The defendant got in a scuffle with a police officer at a hospital and was eventually charged with and convicted of disarming a peace officer. He contested his conviction, arguing that insufficient evidence supports a required finding that he intentionally tried to disarm the officer. The Utah Court of Appeals affirmed his conviction, holding:

  • Sufficient evidence supports a finding of intent. The jury heard evidence that the defendant made statements that he was suicidal and would “kill himself” before being admitted to a certain hospital. The officer and a medical technician both testified that while being admitted at the hospital, the defendant attempted to remove the officer’s gun from the officer’s holster. A guard further testified that he saw the defendant “going for the officer’s gun,” even though he did not see his hand on the gun. The jury also heard audio of the incident, including defendant stating that he was trying to kill himself, not the officer. The defendant’s statements and the other testimony support an inference that he was intentionally trying to take the officer’s firearm.

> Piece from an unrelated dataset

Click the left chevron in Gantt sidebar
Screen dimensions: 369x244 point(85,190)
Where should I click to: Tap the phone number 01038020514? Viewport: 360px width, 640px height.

  • Even if it was equally reasonable to find that the defendant accidentally jostled or brushed up against the firearm under State v. Cristobal, 2010 UT App 228, identification of an equally plausible alternative inference is not enough to set a verdict aside under State v. Ashcraft, 2015 UT 5. Cristobal’s statement regarding equally plausible inferences is effectively invalid.
  • On review, it is not the function of an appellate court to determine the credibility of conflicting evidence. Contradictory testimony alone is not enough to disturb a jury’s verdict. The fact that officer’s, the technician’s, and the guard’s testimonies were not completely consistent with each other and with the audio recording is not a basis to reverse.
  • The technician’s testimony is not inherently improbable under a Robbins-Prater analysis. This issue is unpreserved and is reviewed for plain error. A Robbins-Prater objection is a narrow exception to the general rule that appellate courts do not reweigh evidence already considered by a jury. Inconsistencies alone between the technician’s testimony and the other evidence do not provide a basis to discredit the testimony on review. The trial court did not plainly err when it did not sua sponte discredit the technician’s testimony. And even without the technician’s testimony, the jury had before it plenty of other evidence to provide it a basis to find intent.